►
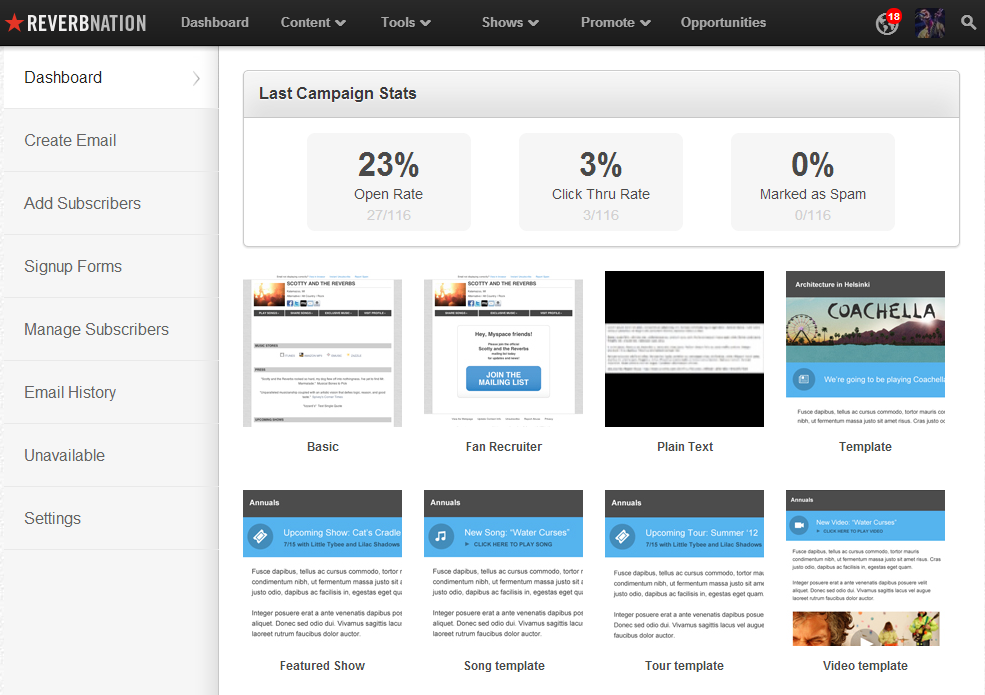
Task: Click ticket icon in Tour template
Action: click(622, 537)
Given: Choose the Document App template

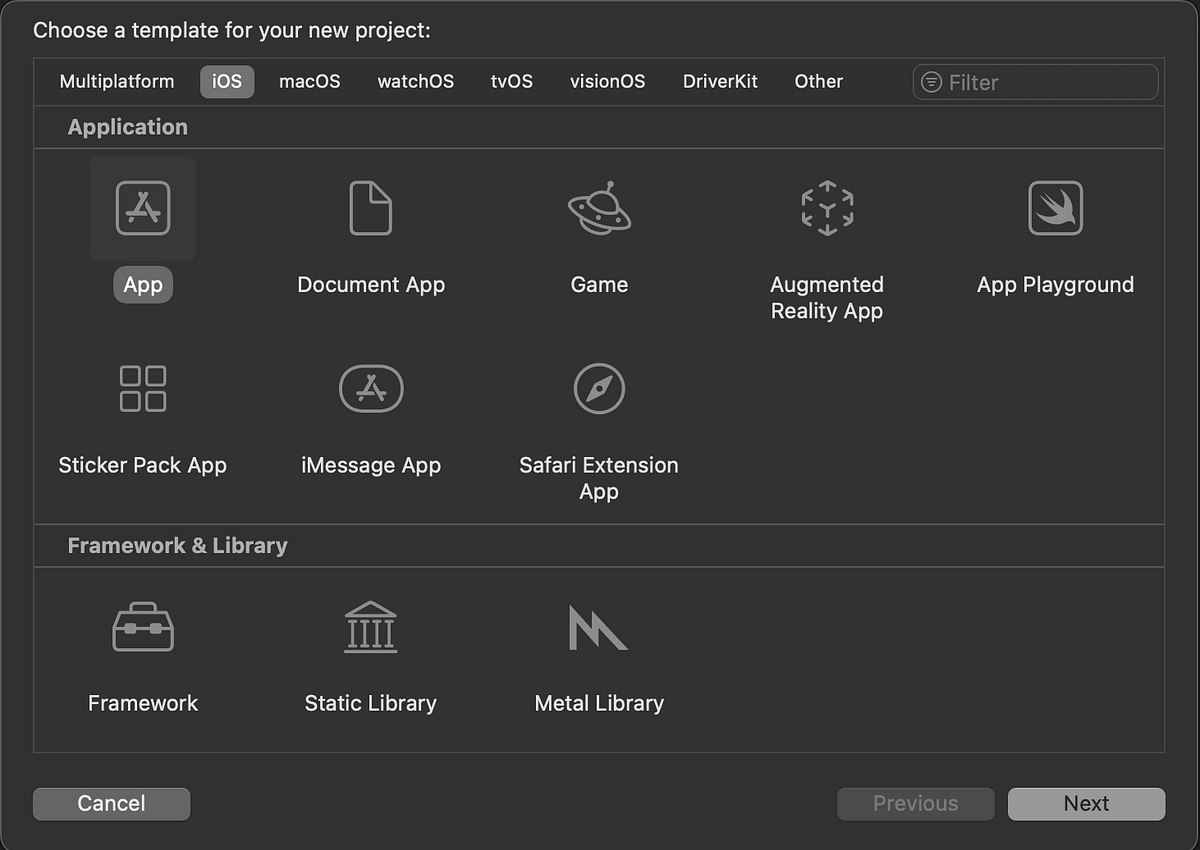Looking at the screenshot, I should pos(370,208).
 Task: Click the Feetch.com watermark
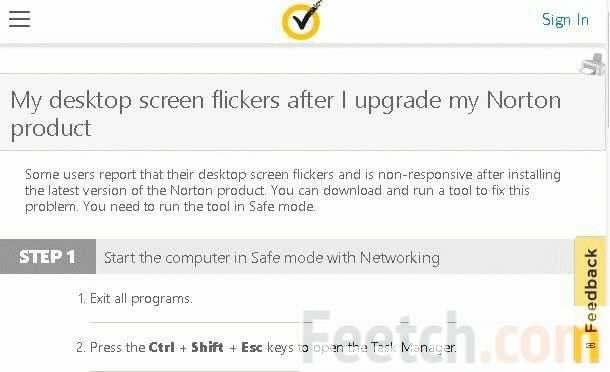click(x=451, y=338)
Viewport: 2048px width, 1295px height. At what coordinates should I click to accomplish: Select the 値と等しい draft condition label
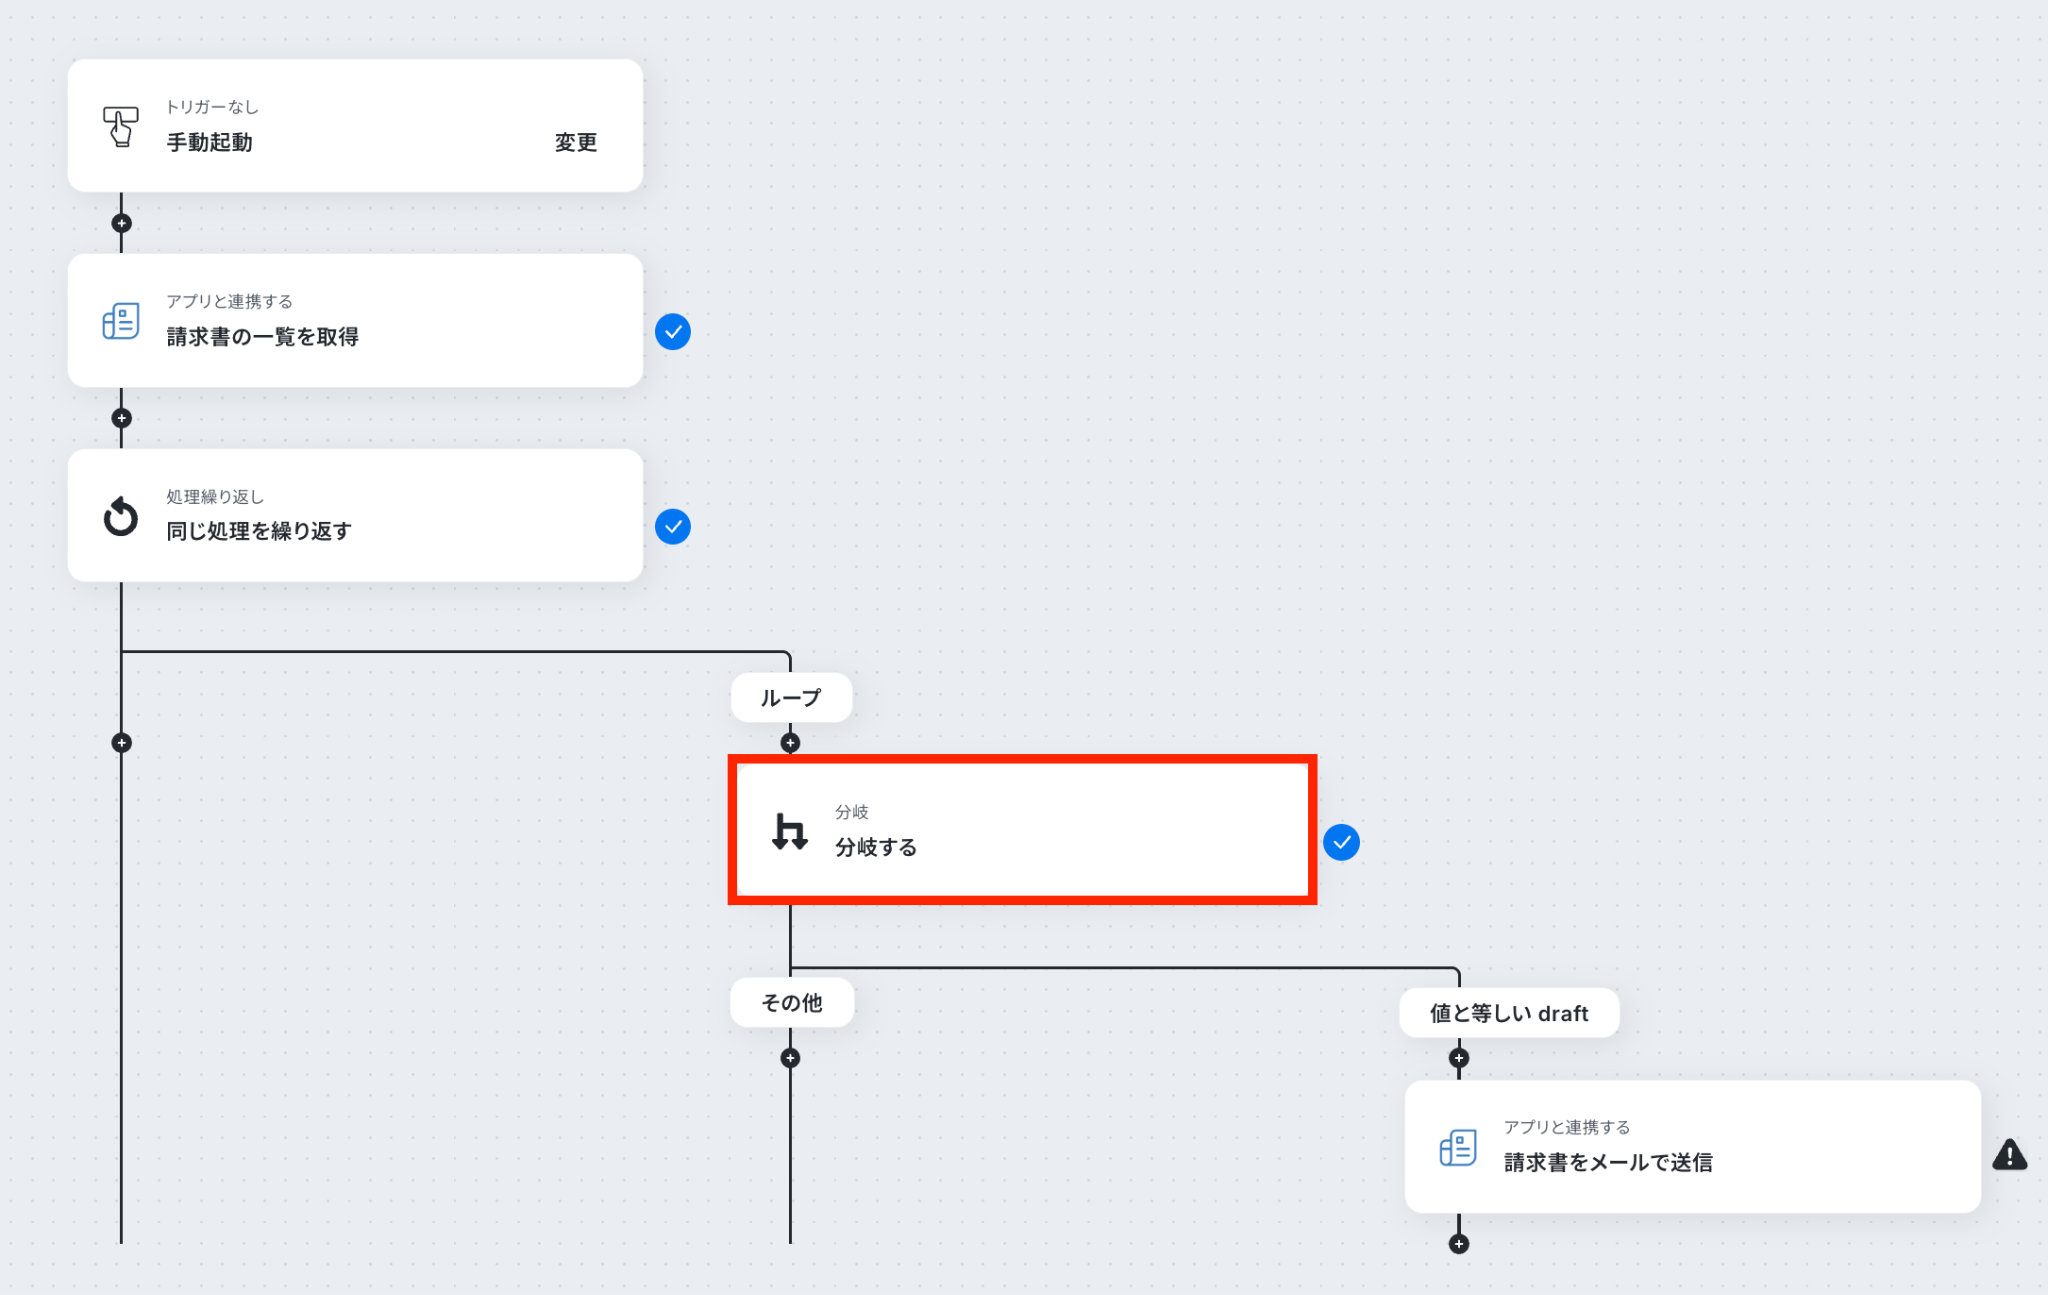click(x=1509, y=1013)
◄
Goal - Format the records as a Markdown table with a "Row" column for the row number and a "Line" column for each line. Leave out blank lines and pictures.

The response -
| Row | Line |
|---|---|
| 1 | Task: Click ticket icon in Tour template |
| 2 | Action: click(622, 537) |
| 3 | Given: Choose the Document App template |
| 4 | Looking at the screenshot, I should pos(370,208). |
| 5 |  Task: Click the Feetch.com watermark |
| 6 | click(x=451, y=338) |
| 7 | Viewport: 2048px width, 1295px height. At what coordinates should I click to accomplish: Select the 値と等しい draft condition label |
| 8 | click(x=1509, y=1013) |